The Centre has, till now, dismissed (the polite term is compulsorily retired) more than 60 Income Tax officers from service using the Fundamental Rule 56-J. These include officers of the rank of principal commissioner joint commissioner, assistant and deputy assistant commissioner. The government was getting feedback that corrupt and inflexible officers were harassing the taxpayers. The buzz of corruption in respect of several senior officers was very strong. There were charges of inefficiency and worse against others.
Punitive action against government officers is a tricky thing. It can lead to dissension and court cases. In the present case, some of the dismissed officers had approached the courts for relief but did not get any. This was because the Supreme Court has been very strict in this regard and has held that the Rule 56-J is in consonance with the constitution. The government has the right to dismiss its Group A, B and C employees under Fundamental Rule 56-J read with Rule 48(1) of the Pension Rules, 1972 if they have either completed 30 years of service or had joined before the age of 35 and have reached the age of 50 (55 in some cases) if their performance is not considered up to the mark.
These rules exist for a long time. But the lack of political will in enforcing them and a chalta hai attitude of previous governments had allowed corrupt officers to make hay. There have been instances where such officers have themselves suggested the loopholes to the taxpayers to get relief of enormous sums of money after their palms were suitably greased. Then, some unscrupulous officers used to threaten taxpayers of action if they were not paid off. But now that action is being taken regularly, the message is likely to percolate down the ranks that corruption and inefficiency will not be tolerated.

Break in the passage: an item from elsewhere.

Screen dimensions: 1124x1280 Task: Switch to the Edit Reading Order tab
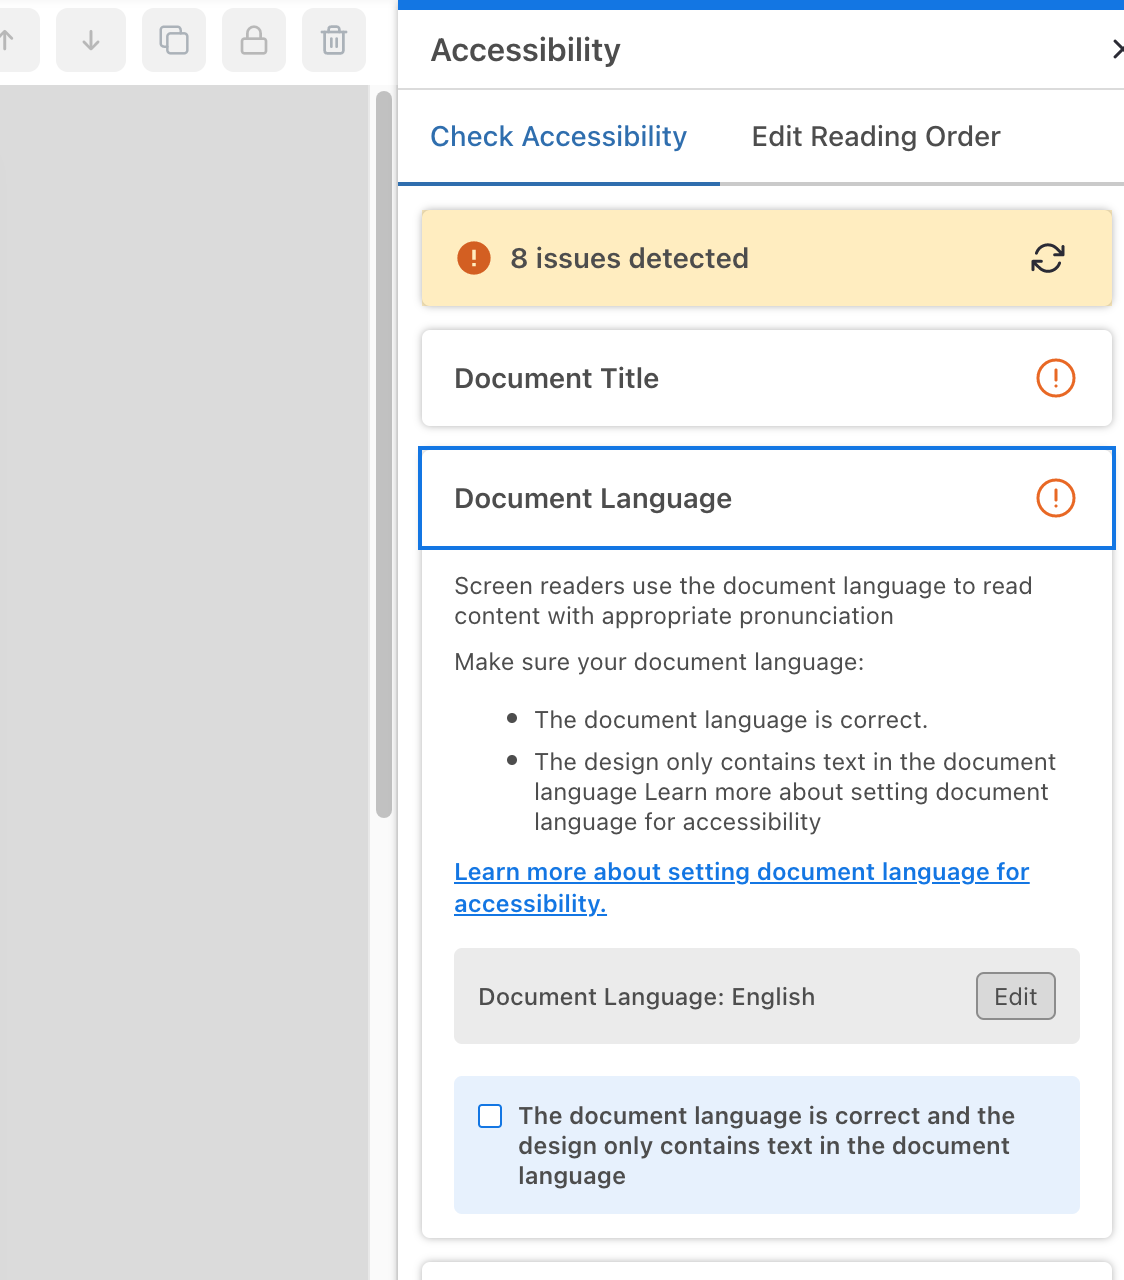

While it is good that the government is moving against such officers, why are other departments not being targeted? There are corrupt officers in almost every government department. The action under Fundamental Rule 56-J should be applied in all departments to weed out the corrupt and inefficient officers since they are dirtying the whole pond and not allowing others to work ethically. They are also passing orders that are saddling departments with unnecessary litigation and increasing the workload and also clogging the judicial system. The sooner the system is rid of these officers, the better it will be for the governance of the nation. The best thing would be that the action would put the fear of law in the rest and the level of corruption will fall drastically. The states should also take the cue and initiate action in their departments under the relevant rules applicable to their employees.